Having located "Click the key icon in quick access toolbar" in the listing below, write out its line and every following line exactly, last line included, without the pictures.

**** Material for this exercise ****

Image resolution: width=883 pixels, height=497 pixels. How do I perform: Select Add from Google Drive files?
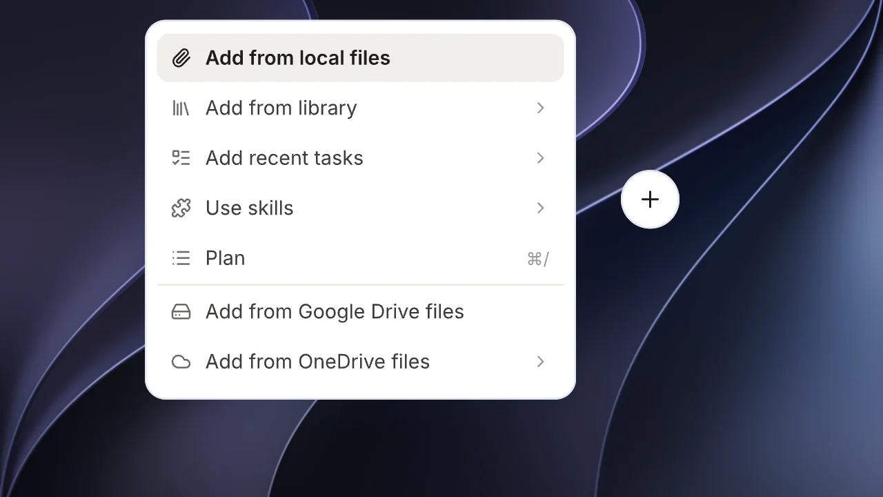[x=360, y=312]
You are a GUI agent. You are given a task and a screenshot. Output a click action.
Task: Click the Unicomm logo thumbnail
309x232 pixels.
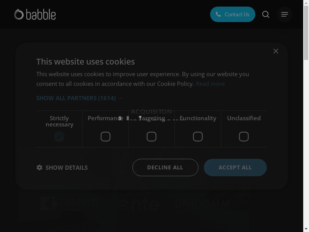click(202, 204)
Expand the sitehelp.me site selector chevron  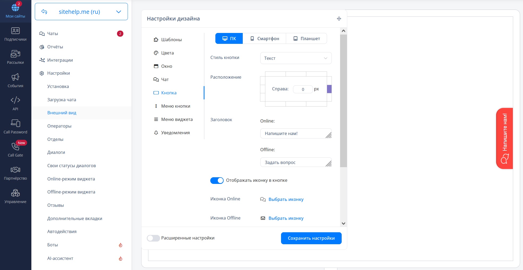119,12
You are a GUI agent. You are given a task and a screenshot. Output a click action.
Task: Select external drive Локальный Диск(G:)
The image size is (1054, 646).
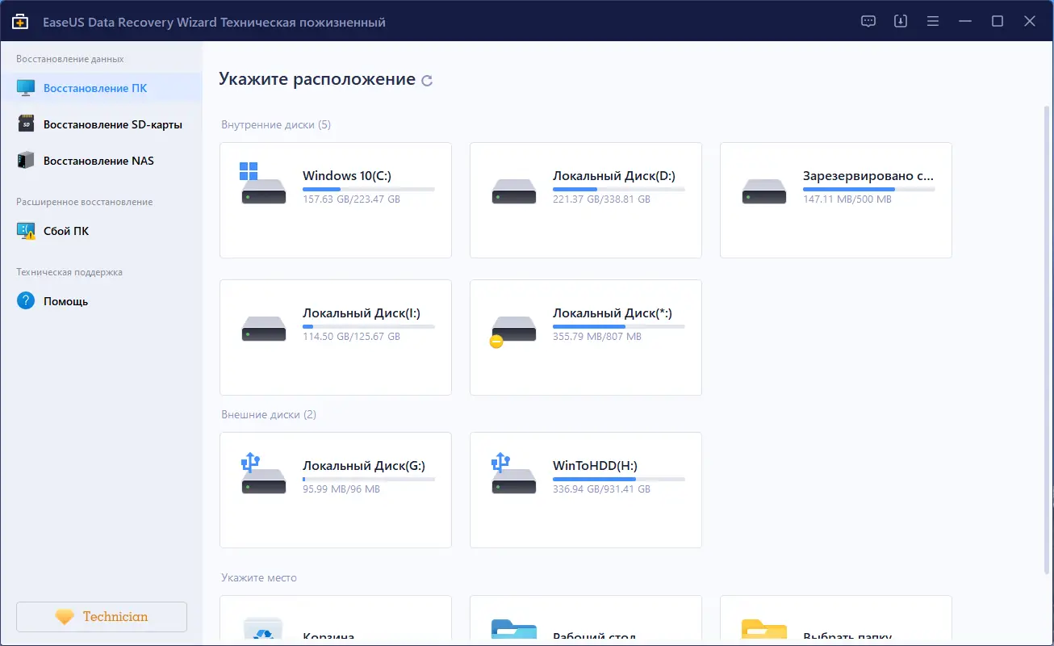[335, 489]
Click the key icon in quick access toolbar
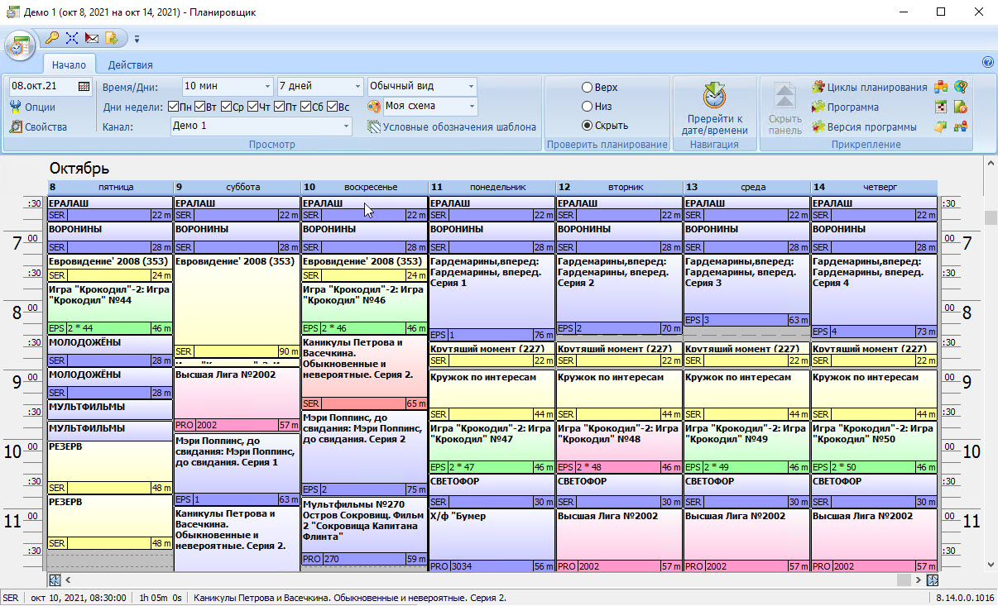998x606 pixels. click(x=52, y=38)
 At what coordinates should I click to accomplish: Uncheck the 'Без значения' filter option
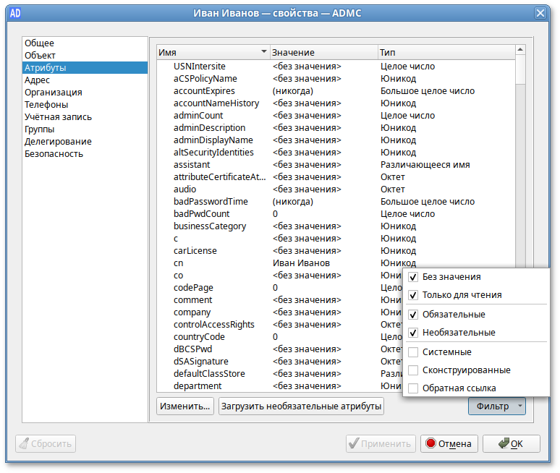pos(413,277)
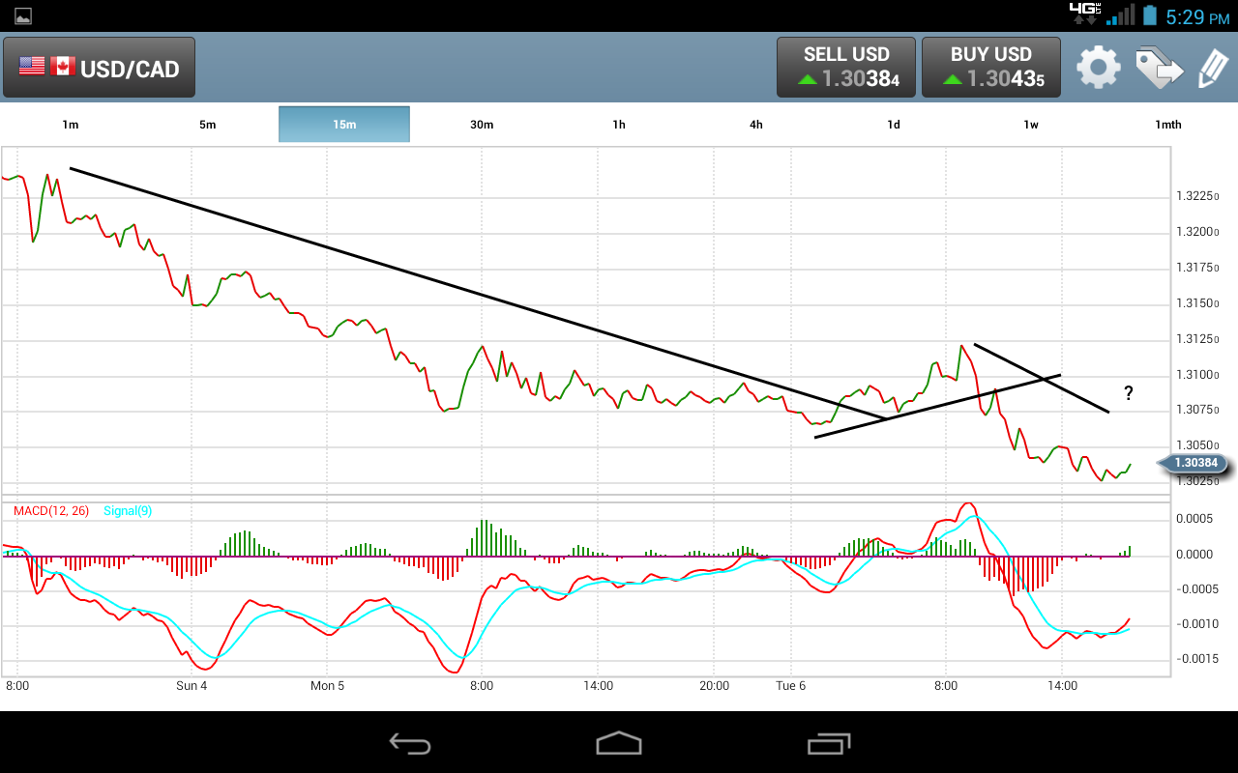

****

● Task answer:
Click the key icon in quick access toolbar
998x606 pixels. click(x=52, y=38)
 At what coordinates should I click to accomplish: Uncheck the 'Без значения' filter option
pos(413,277)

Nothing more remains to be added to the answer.